The majority of known basal ceratopsians—all psittacosaurs and most protoceratopoids—come from Asia, particularly northern Asia, and this is universally accepted to be the place of origin of this clade. The Ceratopsidae, in contrast, is only known from North America, as is the sister taxon to Ceratopsidae, Zuniceratops. It appears likely that their ancestors dispersed to North America from Asia before giving rise to the Ceratopsidae. Again, how many times this dispersal occurred is uncertain – members of the Leptoceratopsidae were also found in North America. The analysis of Xu et al. (2002) placed Leptoceratopsidae in a very basal position distant from Ceratopsidae, while that of You & Dodson (2004) found them as sister taxa (though I should point out that the latter analysis included significantly fewer taxa than the former). Two records of Ceratopsia from outside Laurasia are rather problematic. The South American Notoceratops, based on a single jawbone, was originally described as a ceratopsian but is suspected to have been a hadrosaur—unfortunately, this question will probably never be fully resolved because the type specimen has gone AWOL. The Australian Serendipaceratops is supposed to be very similar to Leptoceratops, but is known only from a single ulna.

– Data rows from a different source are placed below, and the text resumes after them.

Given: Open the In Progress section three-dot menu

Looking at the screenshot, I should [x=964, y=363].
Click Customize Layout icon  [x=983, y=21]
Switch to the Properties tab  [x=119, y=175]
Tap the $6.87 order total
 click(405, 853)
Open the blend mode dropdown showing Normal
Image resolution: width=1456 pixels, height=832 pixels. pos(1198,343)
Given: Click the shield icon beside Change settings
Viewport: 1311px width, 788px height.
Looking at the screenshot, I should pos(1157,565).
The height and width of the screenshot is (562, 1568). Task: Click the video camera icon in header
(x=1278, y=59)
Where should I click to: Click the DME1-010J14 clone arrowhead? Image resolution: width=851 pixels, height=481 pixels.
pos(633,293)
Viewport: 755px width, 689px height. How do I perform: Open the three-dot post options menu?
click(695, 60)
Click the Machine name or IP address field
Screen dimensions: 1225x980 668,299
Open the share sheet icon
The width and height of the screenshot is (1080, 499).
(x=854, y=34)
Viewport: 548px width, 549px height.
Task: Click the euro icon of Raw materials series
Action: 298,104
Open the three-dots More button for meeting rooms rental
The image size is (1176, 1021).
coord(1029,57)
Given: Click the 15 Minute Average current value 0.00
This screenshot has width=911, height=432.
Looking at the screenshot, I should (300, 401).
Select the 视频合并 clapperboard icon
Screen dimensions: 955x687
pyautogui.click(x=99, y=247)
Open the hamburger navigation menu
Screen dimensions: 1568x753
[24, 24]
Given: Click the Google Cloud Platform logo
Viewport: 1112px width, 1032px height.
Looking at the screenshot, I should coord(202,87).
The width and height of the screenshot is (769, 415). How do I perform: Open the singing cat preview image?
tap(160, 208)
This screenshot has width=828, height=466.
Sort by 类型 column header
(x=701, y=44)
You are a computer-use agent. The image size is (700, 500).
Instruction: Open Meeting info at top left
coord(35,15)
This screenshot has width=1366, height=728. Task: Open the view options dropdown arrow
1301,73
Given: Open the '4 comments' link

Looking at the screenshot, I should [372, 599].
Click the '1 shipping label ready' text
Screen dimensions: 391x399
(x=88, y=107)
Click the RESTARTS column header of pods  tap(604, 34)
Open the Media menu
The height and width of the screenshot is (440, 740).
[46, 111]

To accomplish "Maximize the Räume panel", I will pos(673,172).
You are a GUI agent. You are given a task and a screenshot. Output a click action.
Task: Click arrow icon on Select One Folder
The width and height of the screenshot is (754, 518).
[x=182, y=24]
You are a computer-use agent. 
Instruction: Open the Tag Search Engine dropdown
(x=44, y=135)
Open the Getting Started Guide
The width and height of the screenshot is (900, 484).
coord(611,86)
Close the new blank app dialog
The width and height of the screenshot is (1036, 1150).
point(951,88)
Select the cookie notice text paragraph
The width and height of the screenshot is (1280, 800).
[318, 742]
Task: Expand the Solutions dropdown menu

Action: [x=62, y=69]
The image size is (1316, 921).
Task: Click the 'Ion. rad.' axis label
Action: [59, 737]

Ceratopsids: a Cretaceous flash in the pan
Published 25 June 2008
Leptoceratops, one of the latest-surviving ceratopsians, from here.

After I wrote the above section, Zach Miller asked if I could follow up my basal-ceratopsian-focused post with one on the more famous ceratopsids, which for various reasons, most significantly time, I had rather neglected.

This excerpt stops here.